33. Bearing unit according to claim 32, wherein the spacer elements comprise sheet elements, e.g. strips or plates (174).

34. Bearing unit according to claim 33, wherein the sheet metal elements (174) are accommodated in facing grooves (171, 172) in the outer rings.

35. Bearing unit according to claim 32, 33, 34, wherein the spacer elements (174) are before assembly mutually connected, e.g. on a flexible membrane (170) by glueing, vulcanising etcetera.

36. Bearing unit according to claim 35, wherein the flexible membrane (170) is a non-metallic shaped ring, e.g. rubber ring.

37. Bearing unit according to claim 30, wherein the flexible membrane (170) is sealingly connected to the outer rings (3, 4).

38. Bearing unit according to any of the preceding claims, wherein the bearing clearance can be positive (play), zero or negative (preload).

39. Method for assembling a double row angular contact rolling element bearing unit according to any of the preceding claims, said bearing unit, comprising an inner bearing element and an outer bearing element having two pairs of opposite raceways, as well as two rows of rolling elements which are in rolling contact each with a pair of raceways, said inner bearing element comprising a single inner bearing piece which carries two raceways of equal or different diameters, as well as radially outwardly extending end flanges and said outer bearing element comprising two outer ring pieces each carrying at least one raceway, characterized by the steps of: - adjusting the bearing clearance by means of the connecting means,

- measuring the resistance against relative rotational movements (friction torque) of inner bearing element and outer bearing element, during adjusting the bearing clearance,

- adjusting the bearing clearance exerted by the connecting means until resistance against relative rotational movements is obtained,

- permanently connecting the connecting means.

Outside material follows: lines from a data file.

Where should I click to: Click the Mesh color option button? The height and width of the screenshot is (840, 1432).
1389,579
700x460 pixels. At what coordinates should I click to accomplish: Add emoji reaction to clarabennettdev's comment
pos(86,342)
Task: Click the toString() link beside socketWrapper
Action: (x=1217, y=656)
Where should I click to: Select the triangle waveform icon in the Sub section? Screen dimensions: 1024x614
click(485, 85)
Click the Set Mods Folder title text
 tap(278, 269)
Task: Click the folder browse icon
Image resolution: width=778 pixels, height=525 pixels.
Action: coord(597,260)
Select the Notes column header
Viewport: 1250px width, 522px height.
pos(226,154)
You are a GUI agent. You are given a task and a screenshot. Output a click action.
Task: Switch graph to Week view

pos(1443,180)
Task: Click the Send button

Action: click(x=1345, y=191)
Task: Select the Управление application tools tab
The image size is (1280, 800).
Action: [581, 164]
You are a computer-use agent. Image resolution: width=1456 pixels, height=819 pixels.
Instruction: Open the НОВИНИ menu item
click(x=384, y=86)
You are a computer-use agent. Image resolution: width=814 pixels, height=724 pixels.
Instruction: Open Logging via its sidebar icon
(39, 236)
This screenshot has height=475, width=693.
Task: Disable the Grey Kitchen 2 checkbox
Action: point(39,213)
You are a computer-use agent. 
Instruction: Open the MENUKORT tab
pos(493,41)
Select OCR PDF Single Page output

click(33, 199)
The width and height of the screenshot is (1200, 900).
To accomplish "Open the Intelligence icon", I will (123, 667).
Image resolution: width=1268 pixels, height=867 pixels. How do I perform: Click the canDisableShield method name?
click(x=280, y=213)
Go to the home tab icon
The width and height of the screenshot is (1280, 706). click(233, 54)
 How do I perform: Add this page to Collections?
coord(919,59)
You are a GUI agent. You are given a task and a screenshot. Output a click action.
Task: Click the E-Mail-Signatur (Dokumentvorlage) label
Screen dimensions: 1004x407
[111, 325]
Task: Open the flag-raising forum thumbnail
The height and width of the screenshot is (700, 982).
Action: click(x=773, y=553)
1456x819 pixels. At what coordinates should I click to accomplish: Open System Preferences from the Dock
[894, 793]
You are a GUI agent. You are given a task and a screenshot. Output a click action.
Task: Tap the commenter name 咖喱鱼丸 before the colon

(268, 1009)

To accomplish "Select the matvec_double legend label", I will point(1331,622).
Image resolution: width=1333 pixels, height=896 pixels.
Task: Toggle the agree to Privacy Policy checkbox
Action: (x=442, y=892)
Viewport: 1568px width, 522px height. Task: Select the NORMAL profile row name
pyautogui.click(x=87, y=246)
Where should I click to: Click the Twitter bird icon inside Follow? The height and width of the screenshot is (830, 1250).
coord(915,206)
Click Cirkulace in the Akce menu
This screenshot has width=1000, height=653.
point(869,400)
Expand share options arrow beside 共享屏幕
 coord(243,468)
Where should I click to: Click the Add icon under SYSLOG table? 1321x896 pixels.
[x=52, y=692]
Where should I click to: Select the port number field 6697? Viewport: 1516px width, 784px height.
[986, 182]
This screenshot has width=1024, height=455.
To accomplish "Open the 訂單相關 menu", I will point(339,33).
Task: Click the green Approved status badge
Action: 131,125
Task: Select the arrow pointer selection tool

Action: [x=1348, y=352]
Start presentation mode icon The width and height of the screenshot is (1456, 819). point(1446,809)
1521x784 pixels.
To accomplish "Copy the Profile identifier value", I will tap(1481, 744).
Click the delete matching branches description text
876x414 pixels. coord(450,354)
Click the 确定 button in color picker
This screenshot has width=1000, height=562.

40. Method according to claim 39, wherein the connecting means are permanently and non-releasably connected by means of welding, glueing etcetera.

41. Method according to claim 40, wherein the spacer elements are initially curved convexly on the outside of the ring, comprising the step of cold rolling said spacer elements 50 as to obtain a concave curved outside of the ring

42. Truck wheel hub unit, comprising a bearing unit according to any of the preceding claims.

43. Pinion bearing unit, comprising a bearing unit according to any of claims 1-38.

44. Railway bearing unit, comprising a bearing unit according to any of claims 1-38.

45. Transmission bearing unit, comprising a bearing unit according to any of claims 1-38.

46. Actuator bearing unit, comprising a bearing unit according to any of claims

1-38.

47. Drill bit bearing unit, comprising a bearing unit according to any of claims 1-38.